> **Extracted information**
+++
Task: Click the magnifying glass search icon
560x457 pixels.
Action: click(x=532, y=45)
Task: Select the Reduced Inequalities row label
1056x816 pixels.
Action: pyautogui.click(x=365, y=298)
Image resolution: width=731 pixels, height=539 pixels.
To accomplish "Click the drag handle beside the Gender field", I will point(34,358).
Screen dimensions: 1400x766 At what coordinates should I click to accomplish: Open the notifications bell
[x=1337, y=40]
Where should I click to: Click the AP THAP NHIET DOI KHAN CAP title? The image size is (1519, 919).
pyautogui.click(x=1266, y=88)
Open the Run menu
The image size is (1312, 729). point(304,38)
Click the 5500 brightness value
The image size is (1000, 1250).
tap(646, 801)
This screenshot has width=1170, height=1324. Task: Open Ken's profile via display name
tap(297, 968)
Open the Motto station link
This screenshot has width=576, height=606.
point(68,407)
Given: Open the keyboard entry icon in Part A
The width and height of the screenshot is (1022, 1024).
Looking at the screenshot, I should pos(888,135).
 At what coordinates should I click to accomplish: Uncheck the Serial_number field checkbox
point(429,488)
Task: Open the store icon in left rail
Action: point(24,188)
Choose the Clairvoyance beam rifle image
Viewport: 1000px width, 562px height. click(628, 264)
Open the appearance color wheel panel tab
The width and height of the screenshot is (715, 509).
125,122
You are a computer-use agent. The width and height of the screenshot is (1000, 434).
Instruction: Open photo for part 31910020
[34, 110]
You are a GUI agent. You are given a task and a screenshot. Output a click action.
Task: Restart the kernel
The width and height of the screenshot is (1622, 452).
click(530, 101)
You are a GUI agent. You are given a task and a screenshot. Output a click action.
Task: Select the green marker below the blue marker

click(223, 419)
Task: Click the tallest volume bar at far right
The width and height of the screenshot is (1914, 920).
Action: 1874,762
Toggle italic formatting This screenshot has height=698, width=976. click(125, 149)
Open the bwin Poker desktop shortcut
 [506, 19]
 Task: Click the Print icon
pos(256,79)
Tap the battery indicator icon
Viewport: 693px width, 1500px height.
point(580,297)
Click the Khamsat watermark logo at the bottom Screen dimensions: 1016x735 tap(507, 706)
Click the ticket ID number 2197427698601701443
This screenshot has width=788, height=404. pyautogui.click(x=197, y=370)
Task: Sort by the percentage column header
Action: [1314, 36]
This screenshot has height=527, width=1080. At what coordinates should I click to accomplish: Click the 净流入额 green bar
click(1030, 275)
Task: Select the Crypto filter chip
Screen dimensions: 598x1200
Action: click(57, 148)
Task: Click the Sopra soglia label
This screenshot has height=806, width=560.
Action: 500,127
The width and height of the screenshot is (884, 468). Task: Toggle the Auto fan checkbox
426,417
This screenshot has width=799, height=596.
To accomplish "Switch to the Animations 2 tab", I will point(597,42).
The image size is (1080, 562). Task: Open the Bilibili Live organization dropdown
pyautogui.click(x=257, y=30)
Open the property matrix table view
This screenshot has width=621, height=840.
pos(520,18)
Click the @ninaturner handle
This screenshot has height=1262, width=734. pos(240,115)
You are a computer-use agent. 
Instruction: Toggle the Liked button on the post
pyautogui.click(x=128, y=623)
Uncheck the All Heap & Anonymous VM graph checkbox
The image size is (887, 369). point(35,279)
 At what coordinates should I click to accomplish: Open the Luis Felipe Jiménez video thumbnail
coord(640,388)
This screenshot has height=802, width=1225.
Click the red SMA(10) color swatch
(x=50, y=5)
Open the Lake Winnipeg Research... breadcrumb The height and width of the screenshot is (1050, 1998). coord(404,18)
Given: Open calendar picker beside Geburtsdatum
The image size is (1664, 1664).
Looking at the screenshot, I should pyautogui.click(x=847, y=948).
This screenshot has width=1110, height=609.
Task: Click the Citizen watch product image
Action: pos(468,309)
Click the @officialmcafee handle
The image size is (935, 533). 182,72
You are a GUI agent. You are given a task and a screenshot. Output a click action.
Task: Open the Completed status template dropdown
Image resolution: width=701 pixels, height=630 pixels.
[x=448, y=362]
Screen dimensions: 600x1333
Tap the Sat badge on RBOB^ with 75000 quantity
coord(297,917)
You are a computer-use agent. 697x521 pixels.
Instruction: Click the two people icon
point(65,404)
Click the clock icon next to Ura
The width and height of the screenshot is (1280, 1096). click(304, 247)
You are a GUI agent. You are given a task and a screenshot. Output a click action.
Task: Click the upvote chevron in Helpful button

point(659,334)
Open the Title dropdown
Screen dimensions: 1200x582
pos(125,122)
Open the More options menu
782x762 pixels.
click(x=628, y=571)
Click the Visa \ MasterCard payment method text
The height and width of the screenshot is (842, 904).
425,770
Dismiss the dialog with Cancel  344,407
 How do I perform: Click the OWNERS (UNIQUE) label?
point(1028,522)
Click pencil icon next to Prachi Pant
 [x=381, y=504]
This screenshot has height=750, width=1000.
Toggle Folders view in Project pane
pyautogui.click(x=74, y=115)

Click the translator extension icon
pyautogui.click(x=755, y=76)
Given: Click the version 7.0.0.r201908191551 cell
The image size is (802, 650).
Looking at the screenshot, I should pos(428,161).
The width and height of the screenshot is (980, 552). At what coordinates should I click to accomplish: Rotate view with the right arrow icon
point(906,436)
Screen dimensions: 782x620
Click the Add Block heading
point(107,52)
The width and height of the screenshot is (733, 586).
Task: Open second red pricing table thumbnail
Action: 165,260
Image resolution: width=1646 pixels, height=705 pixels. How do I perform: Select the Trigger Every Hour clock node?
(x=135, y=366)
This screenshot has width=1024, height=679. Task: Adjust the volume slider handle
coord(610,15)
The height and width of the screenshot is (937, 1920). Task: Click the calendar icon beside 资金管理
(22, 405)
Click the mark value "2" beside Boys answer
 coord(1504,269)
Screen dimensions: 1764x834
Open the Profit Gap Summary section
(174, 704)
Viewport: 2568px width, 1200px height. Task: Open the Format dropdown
+++
> **Task description**
Exactly as written, give the records again.

> **Written solution**
Task: Click the magnifying glass search icon
560x457 pixels.
Action: click(x=532, y=45)
Task: Select the Reduced Inequalities row label
1056x816 pixels.
Action: pyautogui.click(x=365, y=298)
Image resolution: width=731 pixels, height=539 pixels.
To accomplish "Click the drag handle beside the Gender field", I will point(34,358).
Screen dimensions: 1400x766 At what coordinates should I click to accomplish: Open the notifications bell
[x=1337, y=40]
Where should I click to: Click the AP THAP NHIET DOI KHAN CAP title? The image size is (1519, 919).
pyautogui.click(x=1266, y=88)
Open the Run menu
The image size is (1312, 729). point(304,38)
Click the 5500 brightness value
The image size is (1000, 1250).
tap(646, 801)
This screenshot has width=1170, height=1324. Task: Open Ken's profile via display name
tap(297, 968)
Open the Motto station link
This screenshot has width=576, height=606.
point(68,407)
Given: Open the keyboard entry icon in Part A
The width and height of the screenshot is (1022, 1024).
Looking at the screenshot, I should pos(888,135).
 At what coordinates should I click to accomplish: Uncheck the Serial_number field checkbox
point(429,488)
Task: Open the store icon in left rail
Action: point(24,188)
Choose the Clairvoyance beam rifle image
Viewport: 1000px width, 562px height. click(628, 264)
Open the appearance color wheel panel tab
The width and height of the screenshot is (715, 509).
125,122
You are a computer-use agent. The width and height of the screenshot is (1000, 434).
Instruction: Open photo for part 31910020
[34, 110]
You are a GUI agent. You are given a task and a screenshot. Output a click action.
Task: Restart the kernel
The width and height of the screenshot is (1622, 452).
click(530, 101)
You are a GUI agent. You are given a task and a screenshot. Output a click action.
Task: Select the green marker below the blue marker

click(223, 419)
Task: Click the tallest volume bar at far right
The width and height of the screenshot is (1914, 920).
Action: 1874,762
Toggle italic formatting This screenshot has height=698, width=976. click(125, 149)
Open the bwin Poker desktop shortcut
 [506, 19]
 Task: Click the Print icon
pos(256,79)
Tap the battery indicator icon
Viewport: 693px width, 1500px height.
point(580,297)
Click the Khamsat watermark logo at the bottom Screen dimensions: 1016x735 tap(507, 706)
Click the ticket ID number 2197427698601701443
This screenshot has width=788, height=404. pyautogui.click(x=197, y=370)
Task: Sort by the percentage column header
Action: [1314, 36]
This screenshot has height=527, width=1080. At what coordinates should I click to accomplish: Click the 净流入额 green bar
click(1030, 275)
Task: Select the Crypto filter chip
Screen dimensions: 598x1200
Action: click(57, 148)
Task: Click the Sopra soglia label
This screenshot has height=806, width=560.
Action: 500,127
The width and height of the screenshot is (884, 468). Task: Toggle the Auto fan checkbox
426,417
This screenshot has width=799, height=596.
To accomplish "Switch to the Animations 2 tab", I will point(597,42).
The image size is (1080, 562). Task: Open the Bilibili Live organization dropdown
pyautogui.click(x=257, y=30)
Open the property matrix table view
This screenshot has width=621, height=840.
pos(520,18)
Click the @ninaturner handle
This screenshot has height=1262, width=734. pos(240,115)
You are a computer-use agent. 
Instruction: Toggle the Liked button on the post
pyautogui.click(x=128, y=623)
Uncheck the All Heap & Anonymous VM graph checkbox
The image size is (887, 369). point(35,279)
 At what coordinates should I click to accomplish: Open the Luis Felipe Jiménez video thumbnail
coord(640,388)
This screenshot has height=802, width=1225.
Click the red SMA(10) color swatch
(x=50, y=5)
Open the Lake Winnipeg Research... breadcrumb The height and width of the screenshot is (1050, 1998). coord(404,18)
Given: Open calendar picker beside Geburtsdatum
The image size is (1664, 1664).
Looking at the screenshot, I should pyautogui.click(x=847, y=948).
This screenshot has width=1110, height=609.
Task: Click the Citizen watch product image
Action: pos(468,309)
Click the @officialmcafee handle
The image size is (935, 533). 182,72
You are a GUI agent. You are given a task and a screenshot. Output a click action.
Task: Open the Completed status template dropdown
Image resolution: width=701 pixels, height=630 pixels.
[x=448, y=362]
Screen dimensions: 600x1333
Tap the Sat badge on RBOB^ with 75000 quantity
coord(297,917)
You are a computer-use agent. 697x521 pixels.
Instruction: Click the two people icon
point(65,404)
Click the clock icon next to Ura
The width and height of the screenshot is (1280, 1096). click(304, 247)
You are a GUI agent. You are given a task and a screenshot. Output a click action.
Task: Click the upvote chevron in Helpful button

point(659,334)
Open the Title dropdown
Screen dimensions: 1200x582
pos(125,122)
Open the More options menu
782x762 pixels.
click(x=628, y=571)
Click the Visa \ MasterCard payment method text
The height and width of the screenshot is (842, 904).
425,770
Dismiss the dialog with Cancel  344,407
 How do I perform: Click the OWNERS (UNIQUE) label?
point(1028,522)
Click pencil icon next to Prachi Pant
 [x=381, y=504]
This screenshot has height=750, width=1000.
Toggle Folders view in Project pane
pyautogui.click(x=74, y=115)

Click the translator extension icon
pyautogui.click(x=755, y=76)
Given: Click the version 7.0.0.r201908191551 cell
The image size is (802, 650).
Looking at the screenshot, I should pos(428,161).
The width and height of the screenshot is (980, 552). At what coordinates should I click to accomplish: Rotate view with the right arrow icon
point(906,436)
Screen dimensions: 782x620
Click the Add Block heading
point(107,52)
The width and height of the screenshot is (733, 586).
Task: Open second red pricing table thumbnail
Action: 165,260
Image resolution: width=1646 pixels, height=705 pixels. How do I perform: Select the Trigger Every Hour clock node?
(x=135, y=366)
This screenshot has width=1024, height=679. Task: Adjust the volume slider handle
coord(610,15)
The height and width of the screenshot is (937, 1920). Task: Click the calendar icon beside 资金管理
(22, 405)
Click the mark value "2" beside Boys answer
 coord(1504,269)
Screen dimensions: 1764x834
Open the Profit Gap Summary section
(174, 704)
Viewport: 2568px width, 1200px height. Task: Open the Format dropdown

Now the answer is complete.